[[ MATERIAL PROVIDED open ]]

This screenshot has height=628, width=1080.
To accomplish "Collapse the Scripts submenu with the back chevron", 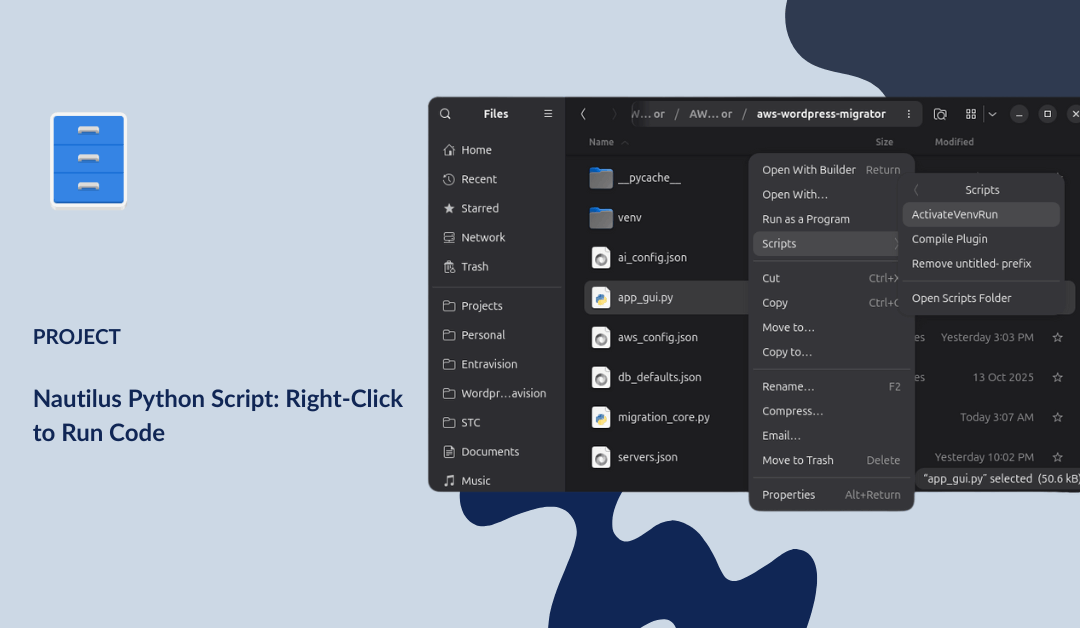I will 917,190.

[[ MATERIAL PROVIDED closed ]]
[[ MATERIAL PROVIDED open ]]

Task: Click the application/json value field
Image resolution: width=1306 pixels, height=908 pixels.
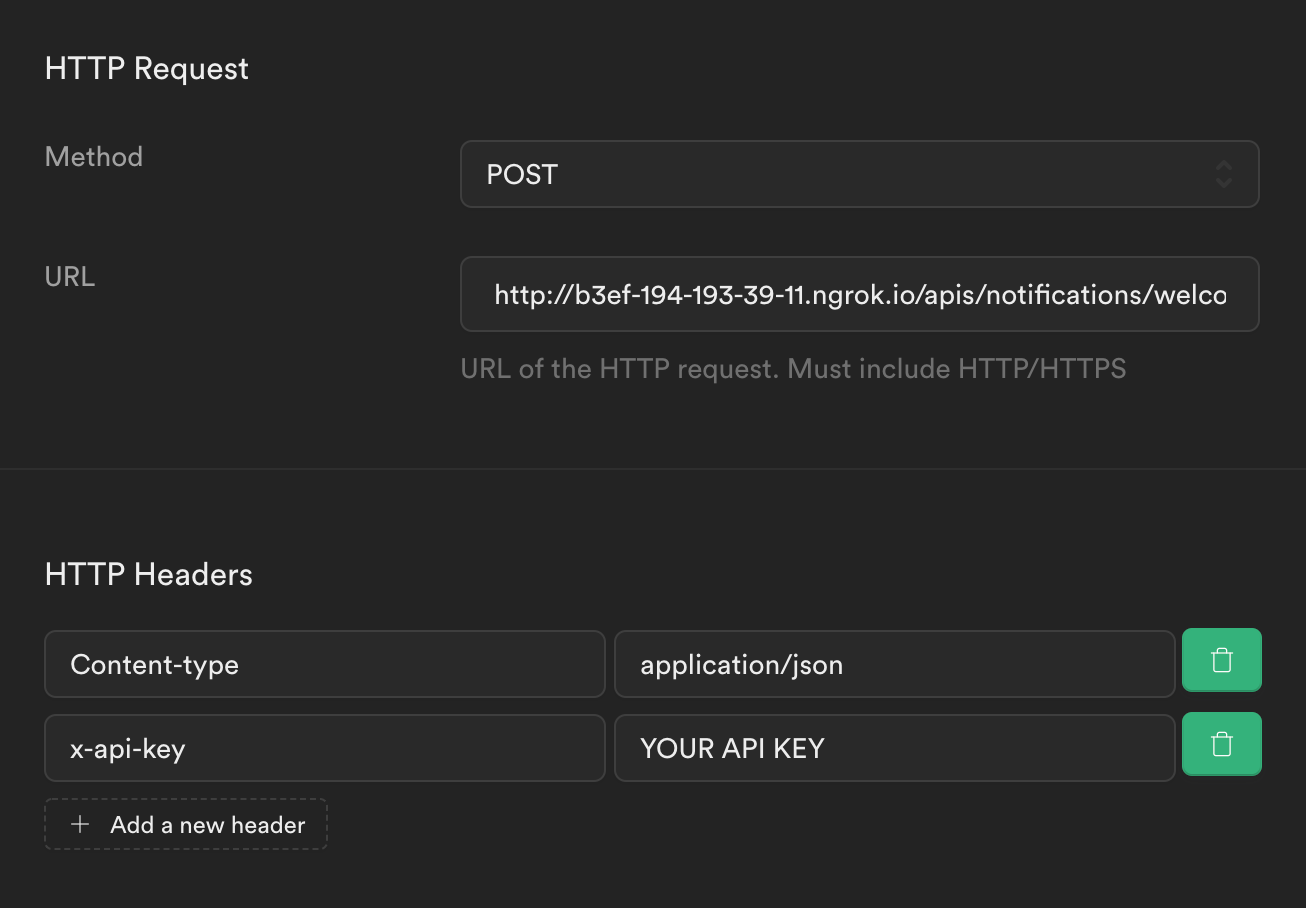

[[ MATERIAL PROVIDED closed ]]
[[ MATERIAL PROVIDED open ]]

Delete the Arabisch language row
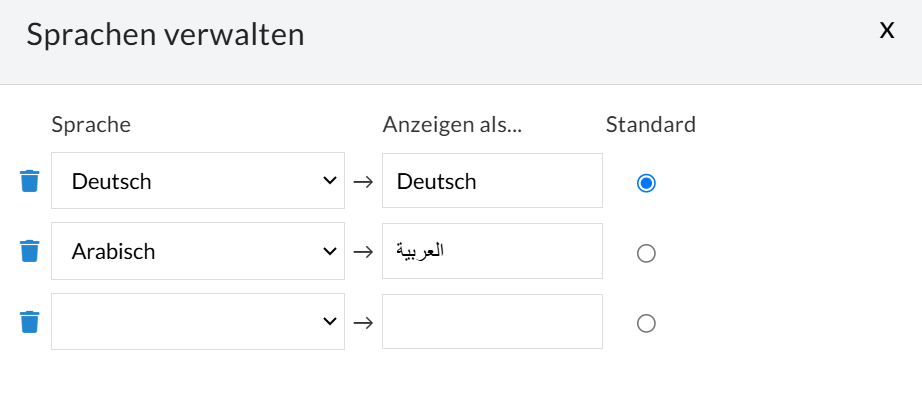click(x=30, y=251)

[[ MATERIAL PROVIDED closed ]]

- WHAT THE EXERCISE ASKS
Every line in the data that holds the string "height" should be returned.

- TASK RESULT
This screenshot has height=628, width=1080.
Image resolution: width=1306 pixels, height=908 pixels.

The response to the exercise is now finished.